Tip 13: The Rising Importance of Temperatures
- Take your temperatures seriously.
- Accuracy is important.
- Digital takes the guess work out.
Hubert Product Solutions: Hubert Digital Thermometer
Tip 14: Don’t Separate Time from Temperature
- Time and temperature go hand in hang, so track them that way.
- Track what happens, and when. Forms can help.
- Automate the process when possible.
- How long before you need to document when something falls out of range.
- Crunch the numbers.
Tip 15: Get a Handle on Personal Hygiene
- Personal hygiene is vast and important.
- Let common sense rule the day.
- Don’t be a hero by showing up to work sick.
- Simple personal hygiene steps can go a long way toward preventing foodborne illnesses.
Hubert Product Solution: Hand Sanitizing Wet Wipes
Tip 16: Get a Handle on Hand Washing
- Don’t take hand washing for granted.
- Regularly review proper hand washing with staff.
- Audit hand washing data.
- Remember that gloves and hygiene go hand in hand.
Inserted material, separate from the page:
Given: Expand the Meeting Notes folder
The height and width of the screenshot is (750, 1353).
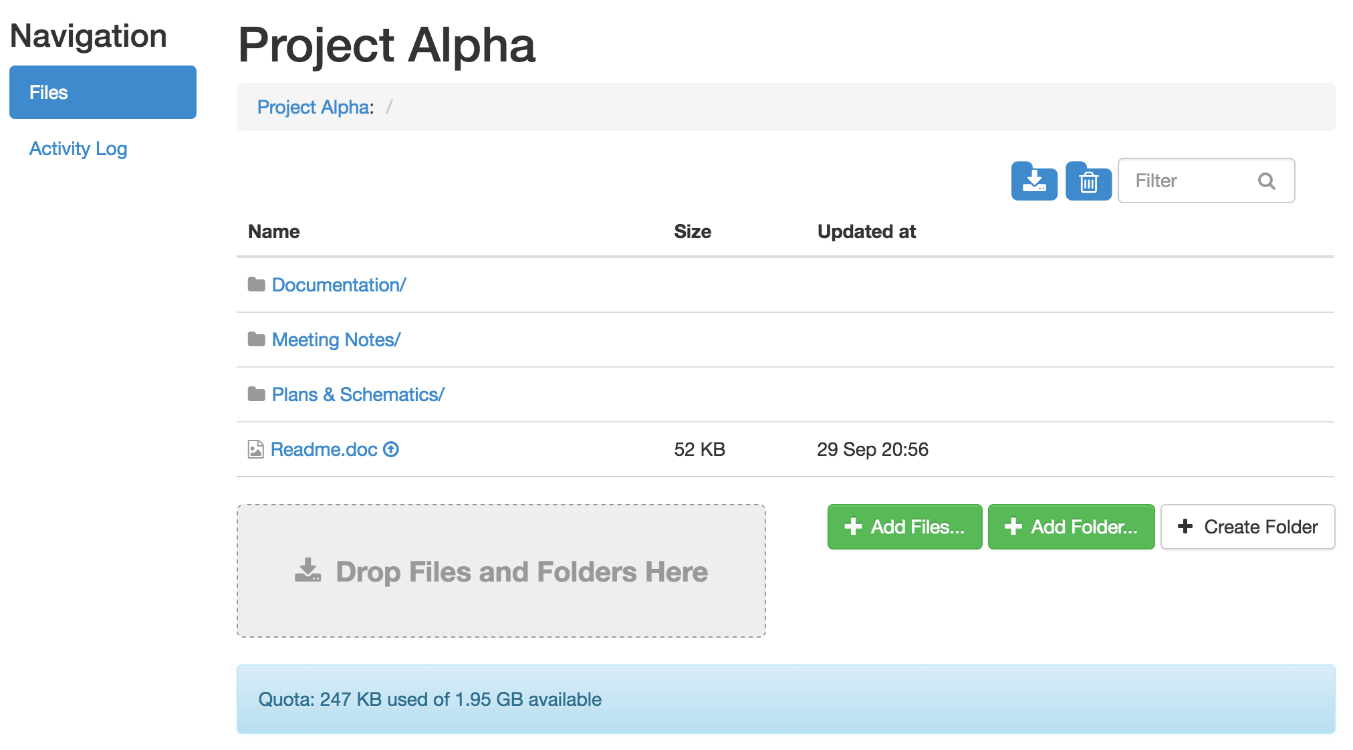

- How are you turning sinks on and off? What are you touching from the time you wash your hands until the time you handle food again?
Tip 17: Hand Sinks Matter
- A well-placed and well-stocked hand sink is essential.
- Keep a hand and nail brush at the ready.
- Gloves are not the be all, end all.
- Be aware of your actions.
Tip 18: Dress for Success
- Proper attire is important.
- Is your clothing clean? Your apron?
- No jewelry on your hands or arms when prepping food.
- Where do you store your apron between uses?
Tip 19: Food Transparency is Important
- Maintain integrity about what’s in each menu item.
- Share the information with customers and the team.
- Train and execute to your standards to build confidence.
- Front and back of the house have to work well together when it comes to allergies.
Tip 20: Purple is the New Black
- Color coding can help with allergen management.
- Color-coded kits can help prevent cross contamination.
- This could extend to food containers, too.